Plusieurs paragraphes plus loin, après avoir évoqué les célébrations de Pâques, le P. Gobilliard raconte une rencontre avec les séminaristes de Fianarantsoa à qui il donnait un enseignement.

« Un séminariste m’a demandé si j’avais vraiment choisi le célibat en décidant d’entrer au séminaire, écrit-il.

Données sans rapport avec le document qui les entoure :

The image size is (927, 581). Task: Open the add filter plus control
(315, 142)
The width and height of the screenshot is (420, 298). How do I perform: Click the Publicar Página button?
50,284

Je lui ai répondu : “Non… comment veux-tu qu’à 21 ans on puisse choisir librement de renoncer à ce à quoi tout notre être, notre corps et notre âme aspire ?” ». Puis le P. Gobilliard explique s’être, le soir, « reposé la question en essayant d’être le plus honnête possible, c’est-à-dire en essayant de ne pas (s) e réfugier derrière des réponses pieuses, ou institutionnelles… »

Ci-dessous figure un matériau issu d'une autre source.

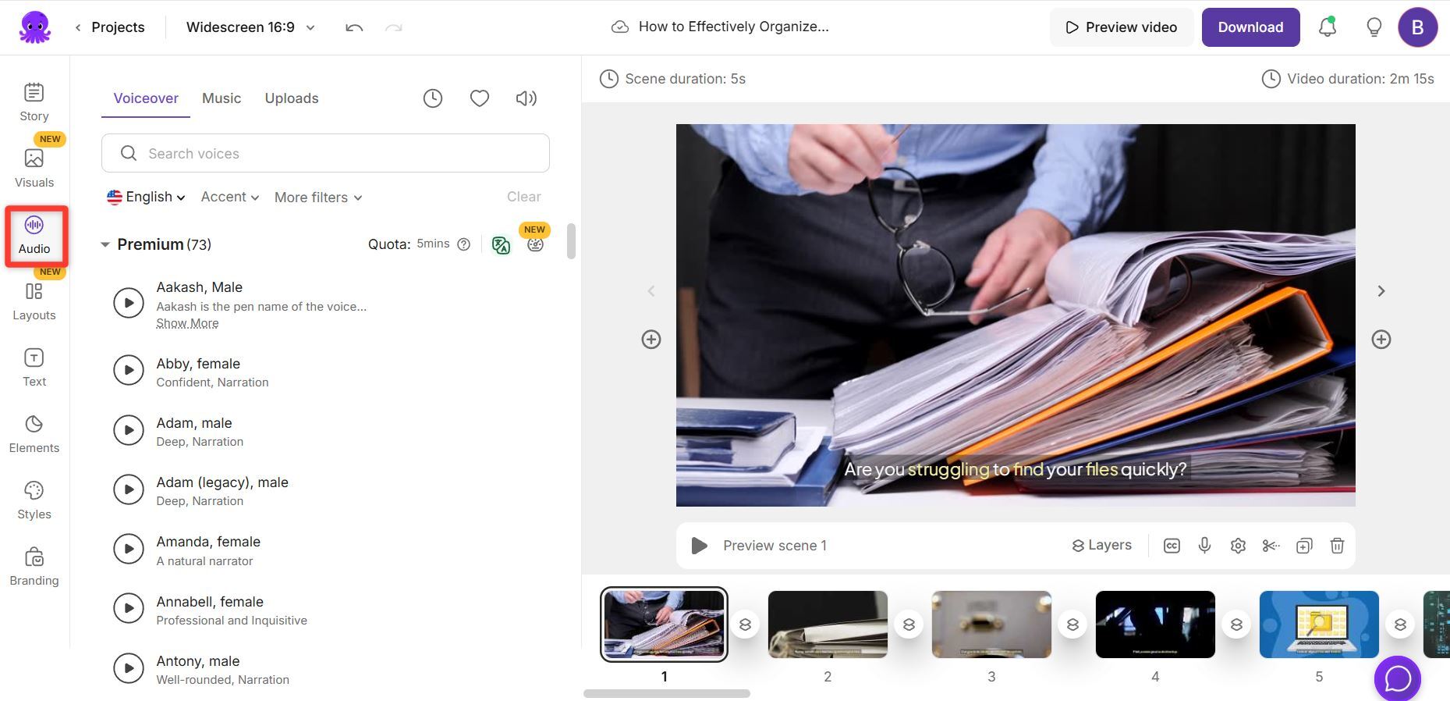Open the Story panel in sidebar
Viewport: 1450px width, 701px height.
[x=34, y=101]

« LE CÉLIBAT EST UNE CROIX ; LE FAIT DE NE PAS AVOIR D’ENFANT EST UNE VRAIE SOUFFRANCE »
« Il arrive en effet qu’on fasse peur aux jeunes, parce que notre vie fait peur, et parce que, par orgueil, nous nous présentons un peu trop comme des “extra-terrestres” que Dieu par sa grâce aurait “guéris” de tout désir sexuel, et dont la sensibilité aurait été comblée par l’amour de Dieu, écrit le recteur de la cathédrale du Puy. Tout cela est faux ! Le célibat est une croix ; le fait de ne pas avoir d’enfant est une vraie souffrance. Ce choix, il faut de nombreuses années pour le comprendre et un solide bon sens pour, l’ayant compris, en rendre grâce !»

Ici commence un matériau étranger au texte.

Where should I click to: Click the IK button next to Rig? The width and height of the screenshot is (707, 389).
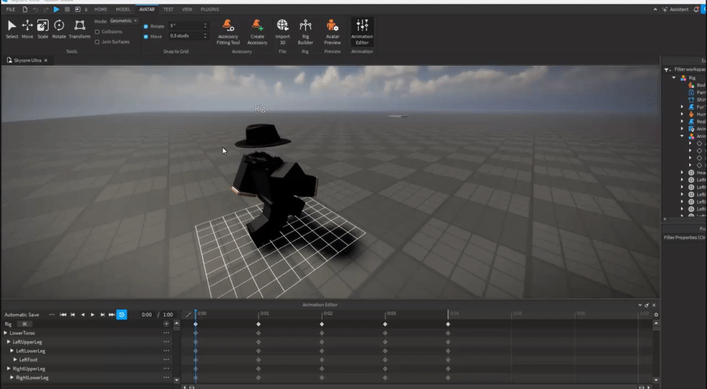[25, 323]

En entrant au séminaire, raconte-t-il encore, il a « été attiré par la vocation sacerdotale » et en a « accepté le célibat » parce qu’il n’avait « pas le choix ». « Si j’avais eu le choix, je me serais peut-être marié, reconnaît-il. Pour choisir, en vérité le célibat, il faut faire une rencontre authentique et bouleversante, il faut vivre un authentique coup de foudre. Souvent, avec Dieu, cette rencontre est progressive, faite de lumière mais aussi de nuits ». Puis le prêtre évoque avec humour « l’épreuve infligée à Harrison Ford à la fin d’un des épisodes d’Indiana Jones », qui doit franchir un précipice en marchant dans le vide. « Si mes souvenirs sont bons, la poutre apparaît à mesure que le héros avance ! La foi, c’est un peu cela : accepter d’avancer et de ne comprendre qu’à mesure qu’on avance ».

« LE CÉLIBAT, JE L’AI CHOISI PROGRESSIVEMENT »
« Ainsi donc, poursuit-il, je peux dire, au risque de choquer certains, que le célibat, je l’ai choisi progressivement. Heureusement que l’Église ne m’a pas donné le choix, sinon je ne l’aurais pas choisi. Je n’en aurais pas goûté toutes les richesses et je n’aurais pas pu exercer mon ministère avec autant de bonheur ». Avant de raconter le jour où il a « à la fois compris et accepté (s) on célibat ». « J’étais déjà prêtre, écrit-il. C’était à l’hôpital Spallanzani, hôpital de phase terminale des maladies infectieuses où j’étais aumônier. Mario, auprès de qui je me trouvais, était en train de mourir du Sida. Un jour, me regardant bien dans les yeux, il m’a dit : “je crois avoir compris le célibat des prêtres !” Du tac au tac, je lui ai répondu : “Eh bien explique-moi parce que moi, je n’ai pas tout compris !” Il a réfléchi et paisiblement il m’a dit : “quand tu es là, je me repose dans ton cœur !” Je n’avais toujours pas compris, alors je lui ai demandé des explications. Il a ajouté : “Quand les dames de la Croix-Rouge viennent, ce n’est pas pareil ! Elles sont mariées, elles ont des enfants et des petits-enfants, et je suis content qu’elles prennent de leur temps pour venir me voir. Je les trouve généreuses. Quand toi, tu viens, je trouve cela normal ! Il n’y a personne dans ton cœur que tu dois aimer plus que moi lorsque tu es à côté de moi. Ton cœur est libre d’être pour moi tout seul, et c’est cela qui me repose. Quand tu viens, j’ai l’impression d’être vraiment important, je sais que, au moment où tu es dans cette chambre d’hôpital, il n’y a personne qui, pour toi, soit plus important que moi. Si tu étais marié, alors je saurais qu’il y a dans ton cœur quelqu’un de plus important que moi et ce serait normal. Pareil si tu avais des enfants. Toi, non seulement il n’y a personne dans ton cœur qui soit plus important que moi, mais en plus tu as choisi cette vie. C’est une situation que tu as voulue. Cela me rend heureux.” » Le célibat que vit le prêtre diocésain, ajoute ensuite le P. Gobilliard, « c’est le célibat même du Christ » même si « tout cela nous dépasse et, bien sûr nous ne sommes jamais à la hauteur de l’exigence que ce célibat implique ».